> _Extrait du document_:
------------------------------

Bien sûr, il faut une harmonisation. Mais en tenant compte de la pénibilité, de l’espérance de vie et du niveau des retraites.
Pourquoi le PS a-t-il peiné à accompagner le mouvement ?
Un parti politique n’a pas à se substituer au mouvement social. En même temps, il faut reconnaître que le PS, dans un passé récent, n’a pas toujours été en pointe dans ce domaine. Il faut que ses dirigeants soient offensifs et clairs.
Le pouvoir d’achat est-il le dossier le plus épineux pour le gouvernement ?
Tout augmente, sauf les salaires. Beaucoup commencent à se dire qu’on leur a raconté des sornettes avec le«travailler plus pour gagner plus». D’où un mécontentement à l’égard de l’exécutif, mais qui ne se reporte pas encore en positif sur la gauche.
Quel bilan tirez-vous de six mois de présidence Sarkozy ?

------------------------------

> _Jeu de données_:

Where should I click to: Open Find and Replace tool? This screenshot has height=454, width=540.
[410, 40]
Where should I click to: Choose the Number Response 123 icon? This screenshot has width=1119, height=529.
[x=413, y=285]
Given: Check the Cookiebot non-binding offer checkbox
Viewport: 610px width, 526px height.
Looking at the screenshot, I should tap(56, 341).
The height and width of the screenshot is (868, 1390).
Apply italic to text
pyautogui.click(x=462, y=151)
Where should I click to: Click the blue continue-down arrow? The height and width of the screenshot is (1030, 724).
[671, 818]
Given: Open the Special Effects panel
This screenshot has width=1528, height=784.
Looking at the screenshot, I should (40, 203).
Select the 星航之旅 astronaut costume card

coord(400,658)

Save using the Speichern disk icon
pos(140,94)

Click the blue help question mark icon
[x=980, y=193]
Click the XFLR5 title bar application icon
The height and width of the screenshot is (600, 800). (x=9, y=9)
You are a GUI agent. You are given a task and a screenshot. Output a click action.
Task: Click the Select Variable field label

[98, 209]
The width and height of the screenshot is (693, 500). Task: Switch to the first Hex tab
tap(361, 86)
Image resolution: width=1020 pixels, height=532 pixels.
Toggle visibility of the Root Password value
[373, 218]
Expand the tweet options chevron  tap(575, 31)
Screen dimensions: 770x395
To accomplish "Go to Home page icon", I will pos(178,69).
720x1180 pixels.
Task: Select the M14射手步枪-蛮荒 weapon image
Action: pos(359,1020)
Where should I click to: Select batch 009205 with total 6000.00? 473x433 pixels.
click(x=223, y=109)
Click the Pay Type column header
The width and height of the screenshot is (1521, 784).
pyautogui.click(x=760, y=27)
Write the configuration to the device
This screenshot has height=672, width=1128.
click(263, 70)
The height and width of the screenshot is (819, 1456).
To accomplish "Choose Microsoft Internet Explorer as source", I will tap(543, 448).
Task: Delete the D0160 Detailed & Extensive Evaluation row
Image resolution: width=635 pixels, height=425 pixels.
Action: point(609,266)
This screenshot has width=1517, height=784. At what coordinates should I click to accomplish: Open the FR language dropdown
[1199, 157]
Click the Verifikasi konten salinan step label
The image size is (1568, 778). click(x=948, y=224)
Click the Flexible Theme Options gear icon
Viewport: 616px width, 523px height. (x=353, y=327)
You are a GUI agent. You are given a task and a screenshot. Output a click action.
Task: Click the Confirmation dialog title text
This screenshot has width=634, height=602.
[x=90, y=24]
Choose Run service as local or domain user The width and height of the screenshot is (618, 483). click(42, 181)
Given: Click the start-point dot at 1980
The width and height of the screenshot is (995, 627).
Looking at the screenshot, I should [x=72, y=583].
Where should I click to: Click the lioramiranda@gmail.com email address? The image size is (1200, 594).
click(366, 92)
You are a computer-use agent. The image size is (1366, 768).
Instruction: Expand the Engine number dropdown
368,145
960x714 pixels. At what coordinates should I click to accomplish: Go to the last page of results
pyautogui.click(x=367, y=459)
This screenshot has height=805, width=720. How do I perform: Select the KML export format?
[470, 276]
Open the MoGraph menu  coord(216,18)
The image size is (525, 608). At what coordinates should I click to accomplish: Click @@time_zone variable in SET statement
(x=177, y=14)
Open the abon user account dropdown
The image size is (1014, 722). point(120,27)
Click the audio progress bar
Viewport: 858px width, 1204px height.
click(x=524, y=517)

------------------------------

> _Détails de la tâche_: Prolongez l'entretien sur le PS et la politique du gouvernement Sarkozy à partir de sa dernière phrase. Ces données proviennent d'une autre source que l'extrait.

> _Réponse_:
Omniprésidence et omnifinance. Suractivité incontestable, mais efficacité discutable. Ce qui me frappe aussi, c’est la novlangue officielle, cette communication érigée en propagande. «Travailler plus pour gagner plus» fut un slogan clé de la campagne : on voit maintenant la réalité, bien différente. On ferme brutalement 160 tribunaux, cela s’intitule «rapprocher la justice des citoyens». On supprime plus de 10 000 postes de professeurs par an, cela s’appelle «intéresser les enseignants». La taxation des malades est rebaptisée «responsabilisation des patients». Et le chef de l’Etat, lorsqu’il s’augmente de 200 %, ne fait que «rendre transparent son salaire». A l’opposition d’opérer ce travail de décodage, de déconstruction et de propositions.
En tant qu’ancien Premier ministre, comment jugez-vous le rôle de François Fillon ?
Considérer le Premier ministre comme un simple collaborateur du président est un déséquilibre fonctionnel malsain. Une seule personne ne peut remplir tous les rôles de la République. Je suis en désaccord avec le pouvoir trop personnel qu’on nous propose.
Le PS s’est prononcé en faveur du mini traité européen. Vous rangez-vous à cela ?
Le traité n’est ni «mini», ni «simplifié», il comporte 250 pages et près de 300 amendements ! Nous avions unanimement décidé que ce sujet, tranché en 2005 par le peuple, devait démocratiquement être à nouveau examiné par lui. Je suis de ceux qui n’ont pas changé de position : le refus de procéder à un référendum n’est pas une question de forme, mais de fond. Au-delà de quelques dispositions institutionnelles utiles, je crains que le texte ne permette pas la relance européenne indispensable.
Qu’allez-vous faire sur ce point ?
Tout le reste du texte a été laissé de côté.